From 3a4916050ba2e0f1d114ef540abdf02b2b173e61 Mon Sep 17 00:00:00 2001
From: "K. Y. Srinivasan" <kys@microsoft.com>
Date: Fri, 6 Sep 2013 11:49:56 -0700
Subject: Drivers: hv: util: Correctly support ws2008R2 and earlier

The current code does not correctly negotiate the version numbers for the util
driver when hosted on earlier hosts.

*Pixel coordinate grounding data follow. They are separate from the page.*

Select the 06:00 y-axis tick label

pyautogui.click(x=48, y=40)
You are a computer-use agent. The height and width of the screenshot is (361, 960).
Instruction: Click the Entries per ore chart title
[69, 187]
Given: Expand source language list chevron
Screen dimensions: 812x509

The version numbers presented by this
driver were not compatible with the version numbers supported by Windows Server
2008. Fix this problem.

I would like to thank Olaf Hering (ohering@suse.com) for identifying the problem.

Reported-by: Olaf Hering <ohering@suse.com>
Signed-off-by: K. Y. Srinivasan <kys@microsoft.com>
Signed-off-by: Greg Kroah-Hartman <gregkh@linuxfoundation.org>
---
 drivers/hv/hv_kvp.c      | 38 ++++++++++++++++++--------
 drivers/hv/hv_snapshot.c |  6 ++--
 drivers/hv/hv_util.c     | 71 ++++++++++++++++++++++++++++++++++++------------
 include/linux/hyperv.h   |  7 +++--
 4 files changed, 88 insertions(+), 34 deletions(-)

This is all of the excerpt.